07 February 2014 23:18 [Source: ICIS news]
HOUSTON (ICIS)--February polyvinyl chloride (PVC) prices in Venezuela are flat from January amid balanced-to-snug supply, local sources said on Friday.
PVC demand is strong as processors build inventories after an extended period of resin shortage at the end of 2013. Local producer Pequiven’s PVC plant is running normally, while regularised resin imports are contributing to improved availability, sources said.
However, participants noted some erratic resin shipments that arrived off-schedule or not in line with the volumes requested.
PVC is being sold to private industry in a mix of 75% domestic resin and 25% imported.
The average domestic price for either pipe-grade or general purpose (GP) is gauged at $1,568/tonne DEL (delivered), with Pequiven’s list prices of domestic PVC at $1,548/tonne DEL and of imported resin at $1,627/tonne DEL.

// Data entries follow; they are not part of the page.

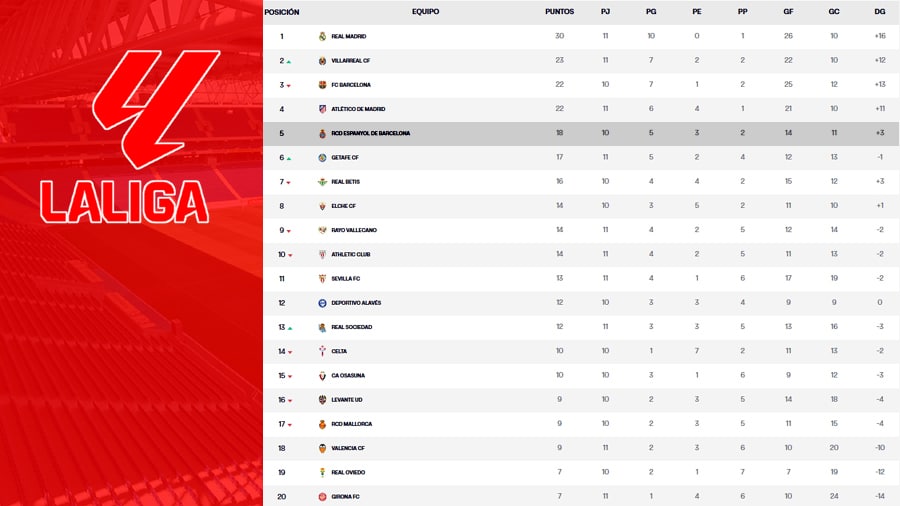Click the Valencia CF club crest

pos(322,448)
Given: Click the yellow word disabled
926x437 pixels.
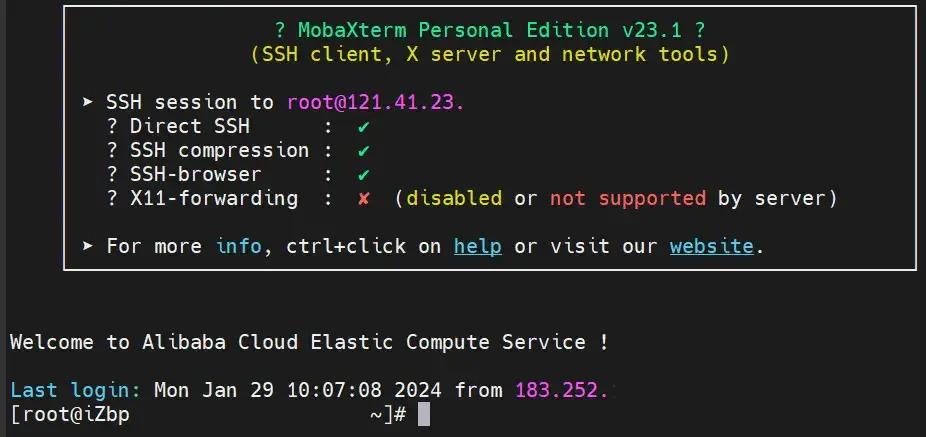Looking at the screenshot, I should click(x=454, y=198).
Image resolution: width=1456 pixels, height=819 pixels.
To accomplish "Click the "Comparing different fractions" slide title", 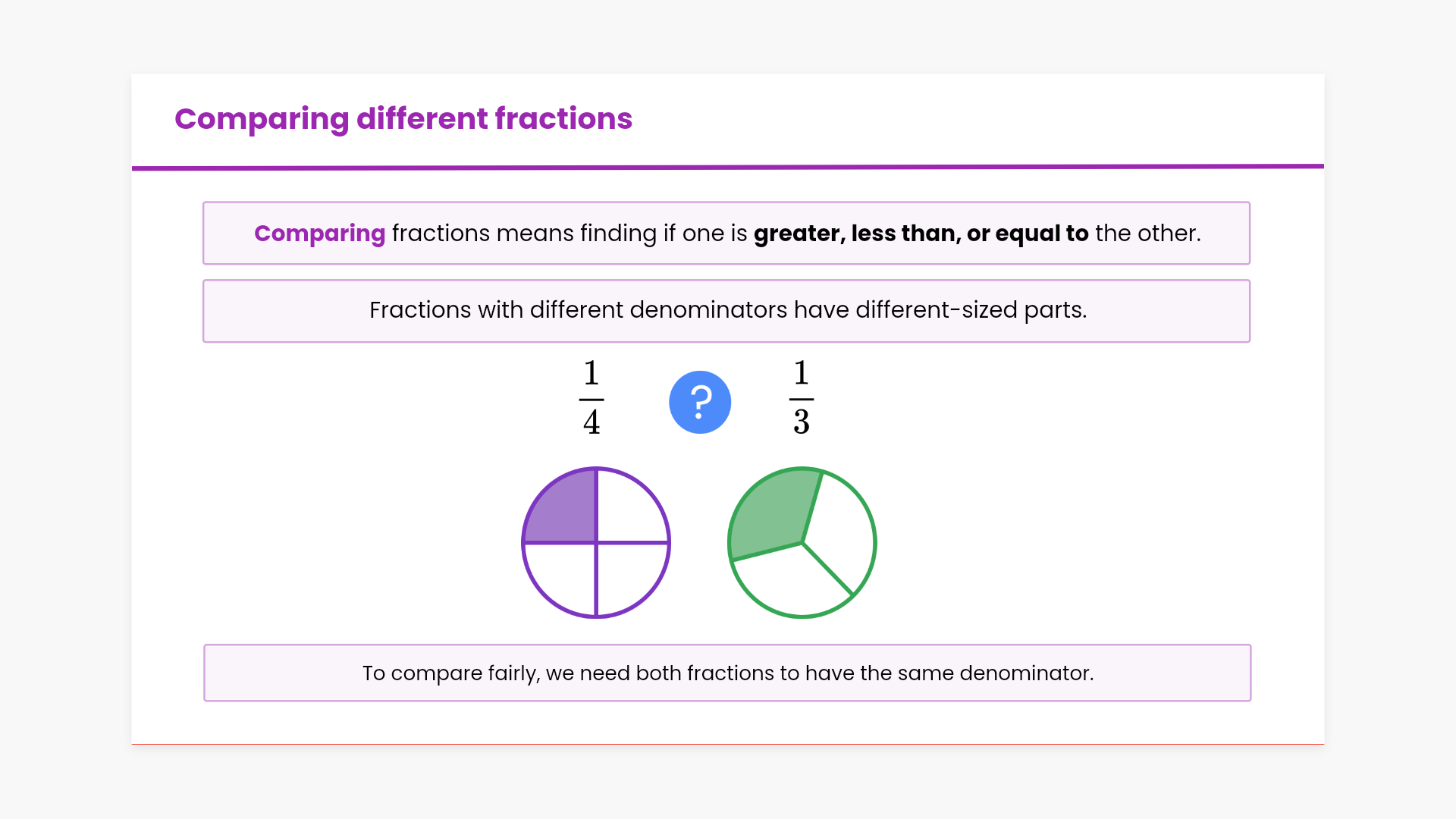I will click(x=403, y=119).
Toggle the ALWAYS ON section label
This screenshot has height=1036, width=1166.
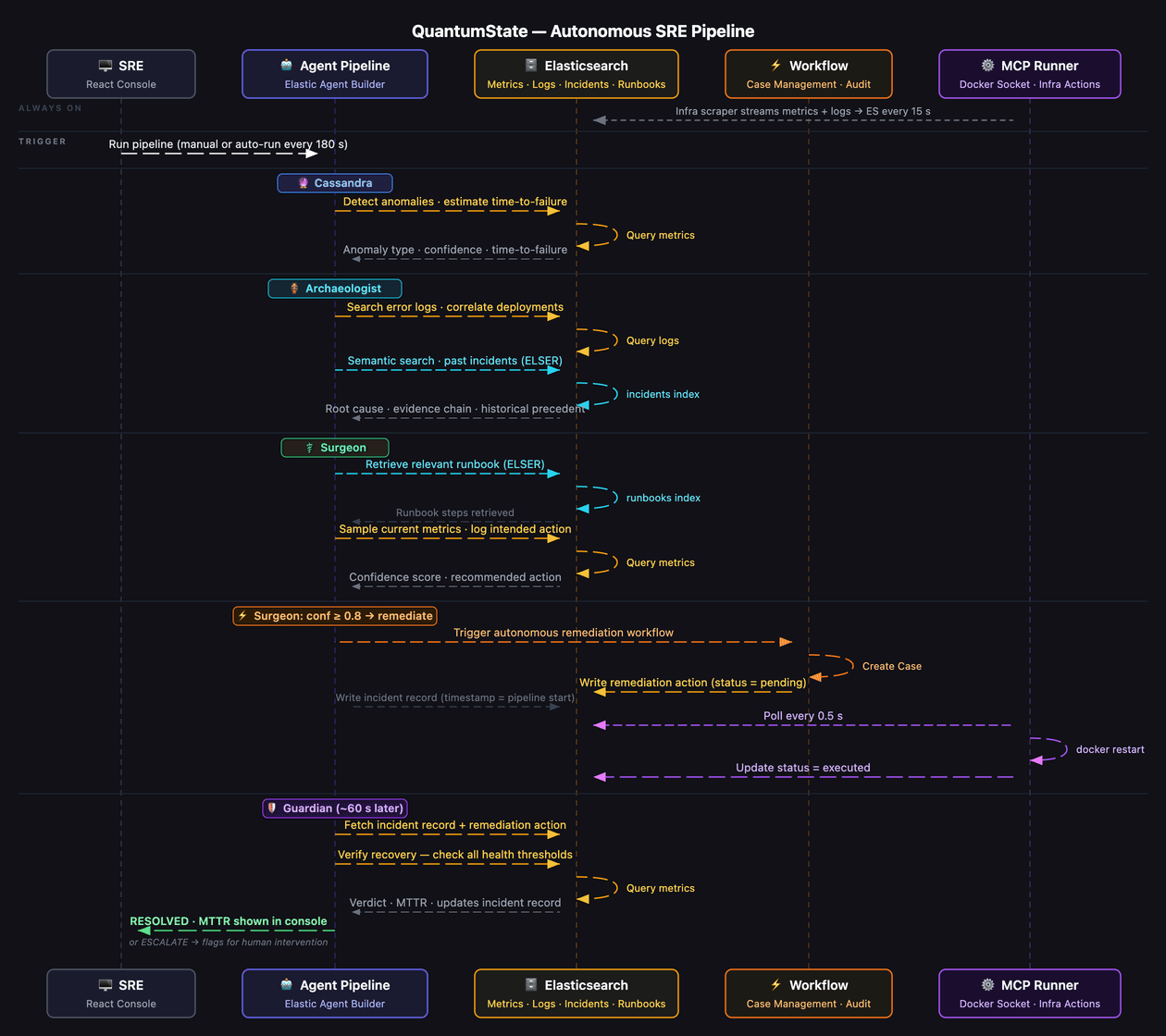(x=50, y=107)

The spread between the prices of domestic and imported material has narrowed significantly, reducing the previous strong preference for the much cheaper domestic resin. In December, Pequiven’s scarce domestic PVC was selling at $496/tonne DEL for pipe grade and at $520/tonne DEL for GP grades, and imported resin at $1,627/tonne DEL for both pipe and GP grades.
Other related products and additives remain scarce, however, because of red tape to obtain import licences and to purchase foreign currency.
Although the official exchange rate is Venezuelan bolivars (Bs) 6.30/$1, importers can buy US dollars auctioned by the Central Bank at about Bs12.30/$1. Additionally, US dollars are currently offered in the parallel market at above Bs80/$1.